I wonder if you converted it to a postscript file (.ps) would that remove it?
I think there is a program pdf2ps.
" convert it from pdf to ps and back to pdf. Basically, it prints the file, which (I believe) will remove all meta information. I imagine that pdf2ps doesn’t have a built in javascript library, so I think it is safe to assume that any malicious javascript will be securely removed in this process."
Yes that seems OK
Another idea. You can use the qpdf program to inspect a pdf and remove things manually.
Note :
There is a program called diffpdf which compares 2 pdf files… like diff compares 2 txt files. You could use it to check if things have been removed.
I wonder if you converted it to a postscript file (.ps) would that remove it?
I think there is a program pdf2ps .
I don’t have idea if it is possible … @Rosika some thougths about this? Perhaps it is related with the pdfinfo command suggested by you at:
Continuing
" convert it from pdf to ps and back to pdf. Basically, it prints the file, which (I believe) will remove all meta information. I imagine that pdf2ps doesn’t have a built in javascript library, so I think it is safe to assume that any malicious javascript will be securely removed in this process ."
From where you took that statement? It has " "
Yes that seems OK
If some member of this network can confirm that would be great
Another idea. You can use the qpdf program to inspect a pdf and remove things manually.
Have you test it?
Note :
There is a program called diffpdf which compares 2 pdf files… like diff compares 2 txt files. You could use it to check if things have been removed.
Huge thanks for that command … but for this scenario only exists 1 file, therefore there is no other file to do a comparison but this command now is in my toolbox
As usual huge thanks for your polite support friend!
Go ahead and use pdf2ps… then convert the .ps file back to .pdf with ps2pdf
The javascript should not survive the conversion.
Compare the result with the original using diffpdf
Go ahead and use pdf2ps … then convert the .ps file back to .pdf with ps2pdf
The javascript should not survive the conversion.
Compare the result with the original using diffpdf
I was always of the opinion that flattening would do the job the easiest way.
I´m not totally sure about it, so you´d have to try it out for yourself and then check the outcome to see whether JS was removed.

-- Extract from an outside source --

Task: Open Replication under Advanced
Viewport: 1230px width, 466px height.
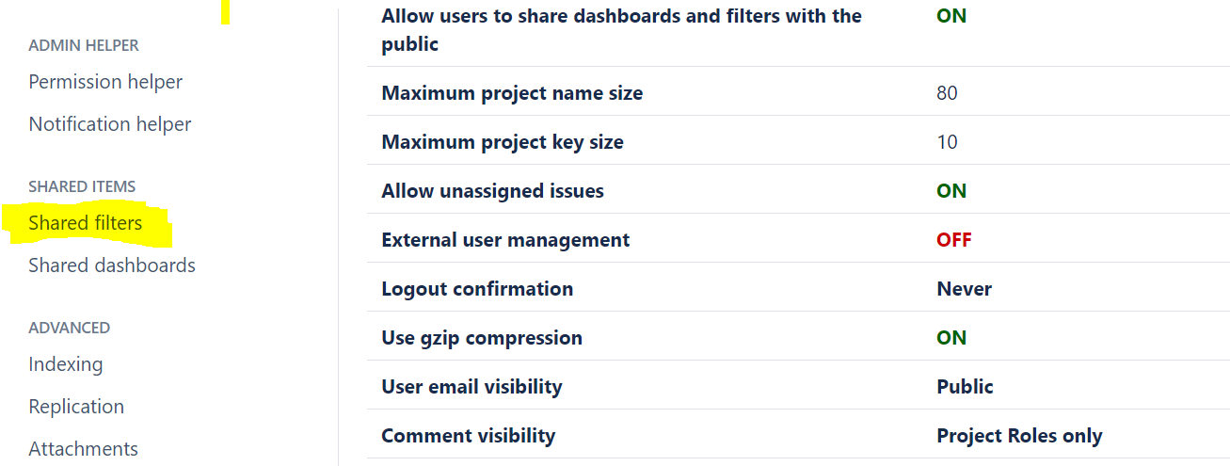Action: [76, 407]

Printing the PDF to a new PDF using the “Print to PDF” feature (available in most Linux PDF viewers or web browsers) effectively flattens the document.
This process should remove JavaScript, as the printer driver does not transfer code, only the visual representation. At least that´s my understanding of it.
Another method could be using the ghostscript command.
Personally I use it a lot for converting PDFs to monochrome or to combine PDFs and the like.
But you might use it for getting rid of JS, too.
Just try the following and then check the result:
Converting a PDF to PostScript using pdf2ps and then back to PDF with ps2pdf will also remove JavaScript and most interactive content. The PostScript format does not support embedded JavaScript, so the conversion process strips it out* .
This is a reliable method, but it may degrade some aspects of the PDF, such as hyperlinks, bookmarks, or advanced layout features.